Orderly book of the 3rd Regiment York Militia, donated to Fort York by Arthur and Linda Beatty of Toronto.

  • “Upper Canada Preserved” medals struck after the War of 1812 were later almost all destroyed on purpose. (See The Fife and Drum, Vol 15, No 1, March 2011, p 8 for the full story). Miraculously, a pair of them survived and were passed down through generations within the Allan family, and were given to Fort York in 2011 by Mrs Patrick Vernon and her family – descendants of the Allans.
  • In 1986 the City was able to purchase part of the uniform that belonged to a lieutenant in the 2nd Leeds Militia, Rifle Company, Upper Canada.
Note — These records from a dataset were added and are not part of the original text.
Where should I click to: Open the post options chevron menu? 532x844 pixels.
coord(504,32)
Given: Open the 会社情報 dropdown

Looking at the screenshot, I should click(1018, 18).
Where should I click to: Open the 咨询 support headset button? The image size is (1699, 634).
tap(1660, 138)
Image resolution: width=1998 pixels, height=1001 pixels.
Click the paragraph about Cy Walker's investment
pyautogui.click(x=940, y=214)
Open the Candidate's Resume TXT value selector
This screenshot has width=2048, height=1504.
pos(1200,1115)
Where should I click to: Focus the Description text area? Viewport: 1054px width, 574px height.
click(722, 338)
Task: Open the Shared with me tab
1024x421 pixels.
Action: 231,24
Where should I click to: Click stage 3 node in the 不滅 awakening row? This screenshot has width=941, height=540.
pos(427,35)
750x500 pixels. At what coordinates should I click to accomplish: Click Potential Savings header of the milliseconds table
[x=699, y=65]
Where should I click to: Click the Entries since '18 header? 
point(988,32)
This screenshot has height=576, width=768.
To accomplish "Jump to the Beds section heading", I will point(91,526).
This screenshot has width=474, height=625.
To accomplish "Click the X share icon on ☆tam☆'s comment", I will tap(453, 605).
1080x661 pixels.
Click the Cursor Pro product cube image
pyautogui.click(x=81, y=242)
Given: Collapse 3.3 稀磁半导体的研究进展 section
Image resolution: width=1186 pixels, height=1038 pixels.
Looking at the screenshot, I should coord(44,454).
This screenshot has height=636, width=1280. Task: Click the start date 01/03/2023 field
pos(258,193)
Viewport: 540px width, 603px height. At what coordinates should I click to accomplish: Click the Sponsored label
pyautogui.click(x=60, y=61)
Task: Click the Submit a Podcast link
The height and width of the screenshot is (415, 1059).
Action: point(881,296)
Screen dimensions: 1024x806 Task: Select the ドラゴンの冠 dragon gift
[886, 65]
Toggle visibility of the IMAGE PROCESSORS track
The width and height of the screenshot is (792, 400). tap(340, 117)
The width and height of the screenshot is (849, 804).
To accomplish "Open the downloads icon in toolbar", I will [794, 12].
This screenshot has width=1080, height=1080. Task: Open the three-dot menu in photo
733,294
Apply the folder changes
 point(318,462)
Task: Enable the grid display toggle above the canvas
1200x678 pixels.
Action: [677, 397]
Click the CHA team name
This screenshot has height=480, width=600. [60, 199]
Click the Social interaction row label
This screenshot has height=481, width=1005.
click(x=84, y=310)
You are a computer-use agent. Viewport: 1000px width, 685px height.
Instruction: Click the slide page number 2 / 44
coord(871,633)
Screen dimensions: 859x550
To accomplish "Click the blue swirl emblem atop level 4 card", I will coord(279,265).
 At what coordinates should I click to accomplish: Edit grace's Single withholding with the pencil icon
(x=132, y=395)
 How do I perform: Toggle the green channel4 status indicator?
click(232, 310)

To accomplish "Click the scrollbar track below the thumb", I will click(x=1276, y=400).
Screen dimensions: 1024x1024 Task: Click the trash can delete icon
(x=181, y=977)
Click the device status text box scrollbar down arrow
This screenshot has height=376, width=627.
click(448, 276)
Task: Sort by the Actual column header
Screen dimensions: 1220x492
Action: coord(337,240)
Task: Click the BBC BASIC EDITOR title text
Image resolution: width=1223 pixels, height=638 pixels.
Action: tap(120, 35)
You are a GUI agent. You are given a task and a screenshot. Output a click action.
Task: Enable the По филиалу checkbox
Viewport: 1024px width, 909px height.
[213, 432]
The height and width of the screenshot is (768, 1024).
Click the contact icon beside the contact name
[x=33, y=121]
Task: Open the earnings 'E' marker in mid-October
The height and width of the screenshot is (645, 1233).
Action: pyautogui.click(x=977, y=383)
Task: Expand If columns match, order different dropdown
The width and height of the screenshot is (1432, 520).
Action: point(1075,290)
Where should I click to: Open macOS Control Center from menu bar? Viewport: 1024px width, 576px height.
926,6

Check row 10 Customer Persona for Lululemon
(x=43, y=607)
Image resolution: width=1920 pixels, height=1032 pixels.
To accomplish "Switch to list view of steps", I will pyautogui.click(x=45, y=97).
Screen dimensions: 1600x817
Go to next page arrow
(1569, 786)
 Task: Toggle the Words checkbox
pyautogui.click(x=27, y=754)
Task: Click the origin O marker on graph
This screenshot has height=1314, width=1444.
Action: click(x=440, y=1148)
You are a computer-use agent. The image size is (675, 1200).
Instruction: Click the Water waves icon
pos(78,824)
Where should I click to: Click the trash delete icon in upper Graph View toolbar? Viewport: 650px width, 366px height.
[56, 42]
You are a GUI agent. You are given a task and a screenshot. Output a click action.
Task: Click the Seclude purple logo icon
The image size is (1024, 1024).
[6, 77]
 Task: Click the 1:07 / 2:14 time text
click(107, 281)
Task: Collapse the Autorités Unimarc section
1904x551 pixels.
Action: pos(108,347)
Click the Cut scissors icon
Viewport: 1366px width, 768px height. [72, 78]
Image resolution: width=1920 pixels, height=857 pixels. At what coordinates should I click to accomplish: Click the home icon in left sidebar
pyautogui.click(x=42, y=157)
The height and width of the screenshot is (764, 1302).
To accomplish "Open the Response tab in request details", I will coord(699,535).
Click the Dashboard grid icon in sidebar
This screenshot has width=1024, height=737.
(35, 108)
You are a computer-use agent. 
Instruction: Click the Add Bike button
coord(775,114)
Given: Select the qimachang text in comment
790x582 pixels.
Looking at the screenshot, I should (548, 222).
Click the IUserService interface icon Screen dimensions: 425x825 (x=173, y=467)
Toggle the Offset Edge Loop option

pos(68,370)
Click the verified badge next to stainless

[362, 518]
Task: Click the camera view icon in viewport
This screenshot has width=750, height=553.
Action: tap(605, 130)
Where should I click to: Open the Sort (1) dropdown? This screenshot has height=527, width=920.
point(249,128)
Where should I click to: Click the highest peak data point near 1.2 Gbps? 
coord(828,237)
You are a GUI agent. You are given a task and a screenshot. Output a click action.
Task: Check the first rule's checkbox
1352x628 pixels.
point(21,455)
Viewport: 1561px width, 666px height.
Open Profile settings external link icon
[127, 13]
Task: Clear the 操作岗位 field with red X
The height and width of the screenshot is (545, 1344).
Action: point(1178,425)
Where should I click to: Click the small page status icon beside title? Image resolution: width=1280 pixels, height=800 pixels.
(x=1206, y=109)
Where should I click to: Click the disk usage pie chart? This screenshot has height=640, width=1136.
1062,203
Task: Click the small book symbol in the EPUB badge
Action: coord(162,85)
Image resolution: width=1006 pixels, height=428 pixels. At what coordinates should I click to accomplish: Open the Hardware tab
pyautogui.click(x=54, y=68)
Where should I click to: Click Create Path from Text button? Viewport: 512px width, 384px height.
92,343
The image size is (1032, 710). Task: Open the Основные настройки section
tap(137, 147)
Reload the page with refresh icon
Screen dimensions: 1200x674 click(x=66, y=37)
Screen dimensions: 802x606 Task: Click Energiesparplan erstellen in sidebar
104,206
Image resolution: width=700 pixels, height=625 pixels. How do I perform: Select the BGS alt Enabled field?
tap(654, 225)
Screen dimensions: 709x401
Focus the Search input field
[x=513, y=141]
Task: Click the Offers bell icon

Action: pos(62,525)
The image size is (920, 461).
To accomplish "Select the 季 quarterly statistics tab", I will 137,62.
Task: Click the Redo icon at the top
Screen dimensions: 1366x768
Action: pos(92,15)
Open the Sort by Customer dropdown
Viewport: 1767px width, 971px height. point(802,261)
This is a very rare surviving artifact from the War of 1812. It has a fascinating history, on both sides of the international border, and now is a cornerstone in the City’s collection. It was fortunately purchased by the old Toronto Historical Board, which had a budget for such things.


This tunic, once belonging to Lieutenant Levi Soper, 2nd Leeds Militia, Rifle Company, Upper Canada, was purchased by the City of Toronto in 1986 and is now a cornerstone of Fort York’s collection

Since the early 1990s, when acquisition budgets were severely restricted, the City of Toronto has not been able to acquire anything (at least by purchase), regardless of its importance to telling the City’s stories.

Now, with the creation of the Fort York Acquisitions Fund by the Fort York Foundation, this flexibility will be restored. “Not only will it allow staff to be nimble in bidding at auctions for artifacts deemed important to telling Fort York’s story, it will also support their conservation, when needed, allowing them to be exhibited,” according to Chief Curator Wayne Reeves.

The Fort York Foundation is proud to support the City’s efforts to preserve and exhibit the history of Fort York through artifacts, art, manuscripts—and all the material culture associated with more than two centuries of its stories. Look for a new “Acquisitions Fund” page on our website for further details and updates.